The thing about these missions is that they are like planetary exploration – Damon Teagle

“You always find down there something that really surprises you, and especially if you go down into an area that is very deep in the crust.

“And if we talk about KTB or the Kola Superdeep, then the theories that were behind the goals of the project were 30–40 years old by the time drilling started.”

“The thing about these missions is that they are like planetary exploration,” says Damon Teagle, professor of geochemistry in the School of Ocean and Earth Science, National Oceanography Centre Southampton at the University of Southampton, who has been heavily involved in the new Japanese-led project. “They are pure science undertakings and you never know quite know what you are going to find.

“At Hole 1256 [a hole drilled by the Deep Sea Drilling Project (DSDP) and Ocean Drilling Program (ODP)], we were the first get to see intact ocean crust. No one had got to it before. It was really exciting. There are always surprises.”

Rakot13/CC BY-SA 3.0 The Kola Super Borehole site has been derelict since the early 1990s (Credit: Rakot13/CC BY-SA 3.0)Rakot13/CC BY-SA 3.0

The Kola Super Borehole site has been derelict since the early 1990s (Credit: Rakot13/CC BY-SA 3.0)

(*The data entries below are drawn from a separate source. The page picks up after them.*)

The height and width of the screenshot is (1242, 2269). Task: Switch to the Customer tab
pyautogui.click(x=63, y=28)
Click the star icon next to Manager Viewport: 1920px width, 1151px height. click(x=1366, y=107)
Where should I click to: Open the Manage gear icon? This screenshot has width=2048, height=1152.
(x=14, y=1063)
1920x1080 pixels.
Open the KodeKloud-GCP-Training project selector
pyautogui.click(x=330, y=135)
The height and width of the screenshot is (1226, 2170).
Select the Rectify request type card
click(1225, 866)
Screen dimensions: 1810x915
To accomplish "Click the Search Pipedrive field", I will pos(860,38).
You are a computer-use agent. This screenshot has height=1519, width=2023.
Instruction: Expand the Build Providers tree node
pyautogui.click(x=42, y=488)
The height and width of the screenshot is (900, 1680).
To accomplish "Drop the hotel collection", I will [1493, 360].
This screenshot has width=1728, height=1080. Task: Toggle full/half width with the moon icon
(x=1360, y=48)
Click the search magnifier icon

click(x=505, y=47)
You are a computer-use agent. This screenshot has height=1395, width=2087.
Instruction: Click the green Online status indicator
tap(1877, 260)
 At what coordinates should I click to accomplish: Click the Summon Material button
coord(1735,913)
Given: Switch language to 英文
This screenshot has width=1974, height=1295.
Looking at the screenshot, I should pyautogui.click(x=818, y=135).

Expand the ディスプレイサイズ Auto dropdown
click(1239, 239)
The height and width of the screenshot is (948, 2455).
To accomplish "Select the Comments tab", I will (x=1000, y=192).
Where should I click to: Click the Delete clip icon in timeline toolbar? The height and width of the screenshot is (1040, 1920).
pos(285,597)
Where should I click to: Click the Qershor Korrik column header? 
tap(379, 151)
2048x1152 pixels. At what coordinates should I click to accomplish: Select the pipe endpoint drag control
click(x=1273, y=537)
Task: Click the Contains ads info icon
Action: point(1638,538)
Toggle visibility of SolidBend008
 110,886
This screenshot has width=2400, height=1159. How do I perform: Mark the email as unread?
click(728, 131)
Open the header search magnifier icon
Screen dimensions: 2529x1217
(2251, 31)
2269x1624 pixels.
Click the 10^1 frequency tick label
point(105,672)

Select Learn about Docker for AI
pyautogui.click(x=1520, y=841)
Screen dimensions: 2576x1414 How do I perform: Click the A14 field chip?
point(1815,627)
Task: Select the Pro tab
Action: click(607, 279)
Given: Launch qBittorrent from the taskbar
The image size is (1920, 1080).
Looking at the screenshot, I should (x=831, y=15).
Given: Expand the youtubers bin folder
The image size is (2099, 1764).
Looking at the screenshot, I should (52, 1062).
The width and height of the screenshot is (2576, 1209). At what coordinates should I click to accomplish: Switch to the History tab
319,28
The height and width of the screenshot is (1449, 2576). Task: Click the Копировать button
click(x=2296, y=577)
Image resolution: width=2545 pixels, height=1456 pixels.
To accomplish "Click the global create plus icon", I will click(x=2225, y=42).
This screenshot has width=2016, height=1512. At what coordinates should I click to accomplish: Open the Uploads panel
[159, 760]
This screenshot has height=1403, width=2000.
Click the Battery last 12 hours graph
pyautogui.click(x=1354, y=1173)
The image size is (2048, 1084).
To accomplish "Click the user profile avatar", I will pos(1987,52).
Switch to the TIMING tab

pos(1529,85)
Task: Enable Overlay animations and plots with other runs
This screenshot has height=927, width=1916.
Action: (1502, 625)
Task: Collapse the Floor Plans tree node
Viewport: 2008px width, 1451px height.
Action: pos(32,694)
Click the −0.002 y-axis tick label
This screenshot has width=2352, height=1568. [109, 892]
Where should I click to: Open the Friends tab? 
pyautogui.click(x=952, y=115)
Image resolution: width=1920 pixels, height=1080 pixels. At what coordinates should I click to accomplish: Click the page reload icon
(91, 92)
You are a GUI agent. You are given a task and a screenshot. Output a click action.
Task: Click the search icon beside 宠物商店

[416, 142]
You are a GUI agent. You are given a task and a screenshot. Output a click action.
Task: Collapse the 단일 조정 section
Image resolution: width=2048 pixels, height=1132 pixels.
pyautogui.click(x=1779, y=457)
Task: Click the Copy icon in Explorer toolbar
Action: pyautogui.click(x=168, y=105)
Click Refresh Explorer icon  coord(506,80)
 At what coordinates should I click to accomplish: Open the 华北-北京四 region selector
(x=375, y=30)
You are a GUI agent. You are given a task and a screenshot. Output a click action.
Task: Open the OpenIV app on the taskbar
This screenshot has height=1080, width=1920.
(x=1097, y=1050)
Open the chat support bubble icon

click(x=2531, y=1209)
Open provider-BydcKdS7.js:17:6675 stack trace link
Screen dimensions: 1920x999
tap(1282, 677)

Today, “M2M-MoHole to Mantle” is one of the most important projects of the International Ocean Discovery Program (IODP). As with the original Project Mohole, the scientists are planning to drill through the seabed where the crust is only about 6km (3.75 miles) deep. The goal of the $1bn (£775m) ultradeep drilling project is to recover the in-situ mantle rocks for the first time in the human history.

“To do this would be an amazing undertaking and require a huge commitment from Japan,” says Teagle, who is involved in the project.

Despite the importance of the project, the huge drilling ship the Chikyū was built almost 20 years ago with this project in mind. The Chikyū uses a GPS system and six adjustable computer-controlled jets that can alter the position of the huge ship by as little as 50cm (20in).

“The idea is that this ship would pick up the torch and continue the work started by the original Mohole project 50 years ago,” says Sean Toczko, programme manager for the Japan Agency for Marine-Earth Science. “Superdeep boreholes have made a lot of progress in telling us about the thick continental crust. What we are trying to do is find out more about the Crust-Mantle boundary.

These expeditions are extremely expensive – and therefore they are difficult to repeat – Uli Harms

“The main sticking point is that there are three main candidate sites. One of those is off Costa Rica, one off Baha, and one off Hawaii.”

Each of the sites involves a compromise between the depth of the ocean, distance from the drilling site and the need for a base on the shore that can support a billion-dollar, 24-hours-a-day operation at sea. “The infrastructure can be built up, but that takes time and money,” adds Toczko.

“In the end, it really is a cost issue,” says Harms. “These expeditions are extremely expensive – and therefore they are difficult to repeat. They can cost hundreds of millions of euros – and only a small percentage will actually be for the earth sciences, the rest will be for technological development, and of course, operations.

 “We need inspiring politicians to talk up the value of these expeditions.”